- **EXERCISE**: Copy the regex forum thread from "# use terms: Johnny,john" to "( getMatch( $string,'span','(?i)King|john'))", swapping "getMatch" for "markTerms" throughout.

"negative" regex matching?

S

seven.reeds

Hi,

I have a regex question. I have arbitrary text and I want to search
it for a set of terms/substrings. In the simple case of one term
it is easy to find the match(es) and then mark them up with HTML
"span" tags. My issue is with more than one term.

Here is an example to illustrate. If I have the string:

Sarah likes Johnny's cooking

and the single term: "john" then I can match and highlight the match
resulting in:

Sarah likes <span>John</span>ny's cooking

Now what if I have two terms: "Johnny" & "john" -- in that order? I
can easily let myself end up with (in sequence):

<apply Johnny match>
Sarah likes <span>Johnny</span>'s cooking
<apply john match>
Sarah likes <span><span>John</span>ny</span>'s cooking

Ok, so what I want is to be able to search for and mark each term in
the string as long as that term is not already in a "span" clause.

I've done some digging in Friedl's RegEx book but I'm not sure if I
know enough to know what I am looking for?

ideas?
 
S

sln

Hi,

I have a regex question. I have arbitrary text and I want to search
it for a set of terms/substrings. In the simple case of one term
it is easy to find the match(es) and then mark them up with HTML
"span" tags. My issue is with more than one term.

Here is an example to illustrate. If I have the string:

Sarah likes Johnny's cooking

and the single term: "john" then I can match and highlight the match
resulting in:

Sarah likes <span>John</span>ny's cooking

Now what if I have two terms: "Johnny" & "john" -- in that order? I
can easily let myself end up with (in sequence):

<apply Johnny match>
Sarah likes <span>Johnny</span>'s cooking
<apply john match>
Sarah likes <span><span>John</span>ny</span>'s cooking

Ok, so what I want is to be able to search for and mark each term in
the string as long as that term is not already in a "span" clause.

I've done some digging in Friedl's RegEx book but I'm not sure if I
know enough to know what I am looking for?

ideas?

This what you are trying to do?

rxhtml.pl
-sln

----------------
use strict;
use warnings;

## globs ..

my $string = "
<apply Johnny match>
Sarah likes Johnny's cooking
<apply john match>
Sarah likes Johnny's cooking
";

## code ..

# use terms: Johnny,john
if ( getMatch( $string,'span','Johnny|john')) # add mods in term's
{ print "Matched:\n'$string'\n\n" }
else
{ print "No match.\n\n" }

# use terms: King,john .. case insensitive
if ( getMatch( $string,'span','(?i)King|john'))
{ print "Matched:\n'$string'\n\n" }
else
{ print "No match.\n\n" }

exit(0);

## subs ..

sub getMatch {
my ($tag,$terms) = @_[1,2];
$_[0] =~ s {(?<!<$tag>)(.*)($terms)(?!.*</?$tag>)}
{$1<$tag>$2</$tag>}g;
}
__END__

Matched:
'
<apply <span>Johnny</span> match>
Sarah likes <span>Johnny</span>'s cooking
<apply <span>john</span> match>
Sarah likes <span>Johnny</span>'s cooking
'

Matched:
'
<apply <span>Johnny</span> match>
Sarah likes <span>Johnny</span>'s coo<span>king</span>
<apply <span>john</span> match>
Sarah likes <span>Johnny</span>'s coo<span>king</span>
'
 
S

sln

Hi,

I have a regex question. I have arbitrary text and I want to search
it for a set of terms/substrings. In the simple case of one term
it is easy to find the match(es) and then mark them up with HTML
"span" tags. My issue is with more than one term.

Element and text position data:
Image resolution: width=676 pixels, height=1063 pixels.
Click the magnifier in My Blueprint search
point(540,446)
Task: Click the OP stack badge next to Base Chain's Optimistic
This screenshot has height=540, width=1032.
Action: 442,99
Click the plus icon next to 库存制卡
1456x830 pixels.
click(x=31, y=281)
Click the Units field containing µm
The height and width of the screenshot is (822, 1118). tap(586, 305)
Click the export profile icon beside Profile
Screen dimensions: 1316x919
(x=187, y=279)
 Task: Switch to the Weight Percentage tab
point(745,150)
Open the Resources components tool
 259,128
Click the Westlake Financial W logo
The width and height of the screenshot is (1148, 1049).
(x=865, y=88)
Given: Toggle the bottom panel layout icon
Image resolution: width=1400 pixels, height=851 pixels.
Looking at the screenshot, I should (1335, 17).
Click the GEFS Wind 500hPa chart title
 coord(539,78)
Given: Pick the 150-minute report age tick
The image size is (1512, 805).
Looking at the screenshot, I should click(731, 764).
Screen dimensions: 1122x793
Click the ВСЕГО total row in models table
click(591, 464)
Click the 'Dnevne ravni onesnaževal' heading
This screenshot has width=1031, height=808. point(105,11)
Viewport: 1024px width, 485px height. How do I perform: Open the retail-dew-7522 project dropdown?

- **RESULT FOR THIS TASK**:
# use terms: Johnny,john
if ( markTerms( $string,'span','Johnny|john')) # add mods in term's
{ print "Matched:\n'$string'\n\n" }
else
{ print "No match.\n\n" }

# use terms: King,john .. case insensitive
if ( markTerms( $string,'span','(?i)King|john'))